__Vorliegender Text__.
::::::::

Freue dich!
Notes
Transcript
Taufpredigt über Ps 37,4
Liebe Taufgemeinde,
Auftakt: Freude dich!
Ich stelle mir eine Szene vor: Der historische Zufall will es, dass ich die inzwischen groß gewordene Johanna Seemann im Konfirmandenunterricht in meiner Gemeinde wiedertreffe.
Es kommt zu einem Prüfungsgespräch am Ende der Konfirmandenzeit.
Ich frage sie: „“Mal schauen, was du über die Bibel gelernt hast – was ist die Botschaft des Alten Testaments?
Und sie antwortet: „Freue dich des Herrn!“
„Aha“, sage ich und frage weiter: „Und was ist der Inhalt des Neuen Testaments?“
Und sie sagt wieder: „Freue dich“! –
„Verstehe. Und was weißt du von Jesus?“ –
„Er will, dass ich mich freue!“
(Pause)
Keine Frage, dass sie die Konfi-Prüfung mit Bravour bestanden hätte.
Aber mehr noch: Wie sehr würden wir alle uns freuen, wenn die kleine Johanna in 14 oder 15 Jahren zu einem Mädchen – einem Teenager – herangewachsen wäre, das den Glauben an Gott für sich selbst tatsächlich in eine solche Freuden-Botschaft übersetzen könnte!
Hinführung: der ganze Vers – wie zu verstehen?
„Freue dich des Herrn!“ – Fürwahr, kann es einen treffenderen Taufspruch, eine schönere Überschrift über das noch so junge, so zukunftsschwangere Leben geben, für das wir heute um Gottes Segen bitten.
Doch ist das ja nur die erste Hälfte des Taufverses. Vollständig lautet er:
"Freue dich des Herrn, und er wird dir geben, was dein Herz begehrt."
Und da bin ich doch gestolpert, wenn ich ehrlich bin. Was soll das heißen: Freue dich des Herrn, und du bekommst, was du dir wünschst?

::::::::

__Quelldaten__.
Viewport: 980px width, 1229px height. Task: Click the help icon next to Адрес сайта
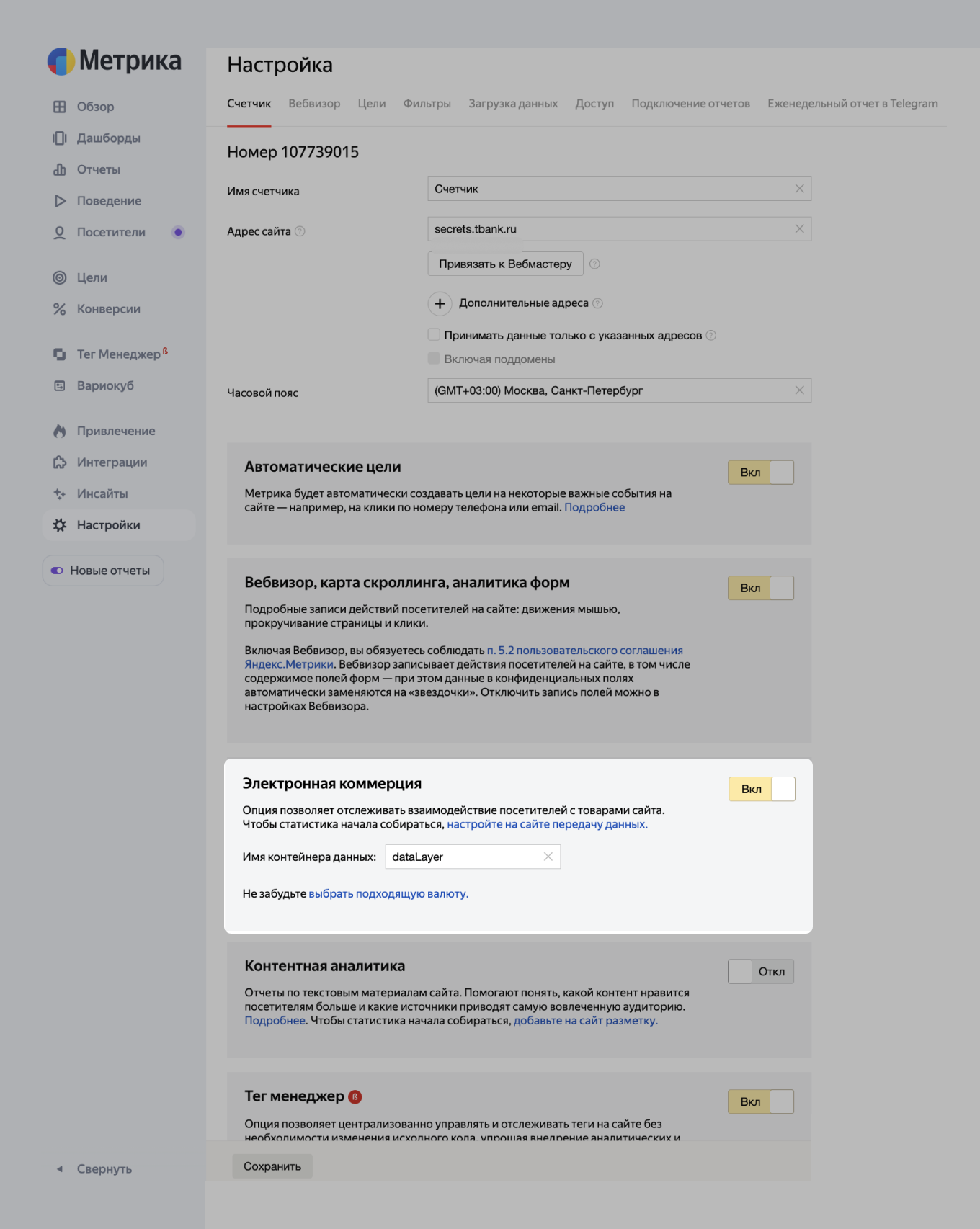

::::::::

__Zu erledigen__.
[a] Über welchen Psalmvers wird in der Taufpredigt gepredigt?
[b] Nenne alle Fragen, die der Prediger in der Taufpredigt Johanna Seemann im vorgestellten Prüfungsgespräch stellt.
[c] Schreibe die Taufpredigt im Anschluss an ihren letzten Satz weiter.
Die Auflistung spielt hierfür keine Rolle.

__Die Lösungen__.
[a] Über Psalm 37,4.

[b]
- Was ist die Botschaft des Alten Testaments?
- Und was ist der Inhalt des Neuen Testaments?
- Und was weißt du von Jesus?

[c]
Umgekehrt würde es mehr Sinn machen: Er gibt dir, was dein Herz begehrt und du freust dich des Herrn. (Aber es würde eben auch bedeuten: Gibt er es dir nicht, kannst du ihn getrost vergessen.)
Freue dich des Herrn, und du bekommst, was du dir wünschst – was für eine Freude soll das sein, die das möglich macht? Ich habe über den Vers nachgedacht und meditiert und diesen Zusammenhang einfach nicht richtig zu fassen gekriegt.
Entfaltung: der Kontext – Psalm 37
Also habe ich mir den Psalm 37 näher angeguckt. Das war sehr hilfreich. Und ich fürchte, ich kann euch und uns eine kleine Reise in die Theologie nicht ganz ersparen. (Aber so ein Trip kann ja auch ganz spannend sein.)
Der Psalm 37 entstammt einer Tradition hebräischen und altorientalischen Denkens, das man „die Weisheit“ nennt. Für die alttestamentliche Weisheit war die Vorstellung grundlegend, dass Gott die Welt als eine Ordnung geschaffen hat und in einer Ordnung erhält, die uns Menschen gut und heil in ihr leben lässt. Ganz ähnlich wie die alten Griechen die Welt wegen ihrer Struktur und Schönheit ganz schlicht den „Kosmos“ nannten – also: das Schmuckstück –, so waren auch die Menschen des alten Orients der Überzeugung, dass ein gutes Leben möglich sei, weil Gott eine gute Ordnung als Rahmen für dieses Leben geschaffen hat.
Der Psalm selber bildet übrigens eine solche Ordnung ab. Er ist als ein kunstvolles Akrostichon gestaltet: Er beginnt mit einem Aleph den ersten Vierzeiler, dann folgt das Beth, der nächste Vierzeiler beginnt mit dem Gimel usw. das ganze hebräische Alphabet durch. Dieses Akrostichon ist mehr als nur eine poetische Form, der Dichter bildet damit etwas vom schöpferischen Handeln Gottes selber ab, indem er nämlich eine schöne Ordnung in seine Rede bringt.
Die weisheitliche Tradition nennt diese Ordnung „Gerechtigkeit“. Die in der Bibel so zentrale „Gerechtigkeit Gottes“ sorgt also dafür, dass alles seine Ordnung hat. Die Menschen, die gemäß dieser Ordnung leben, nennt die Bibel – und sie heißen im Judentum bis heute so – „die Gerechten“.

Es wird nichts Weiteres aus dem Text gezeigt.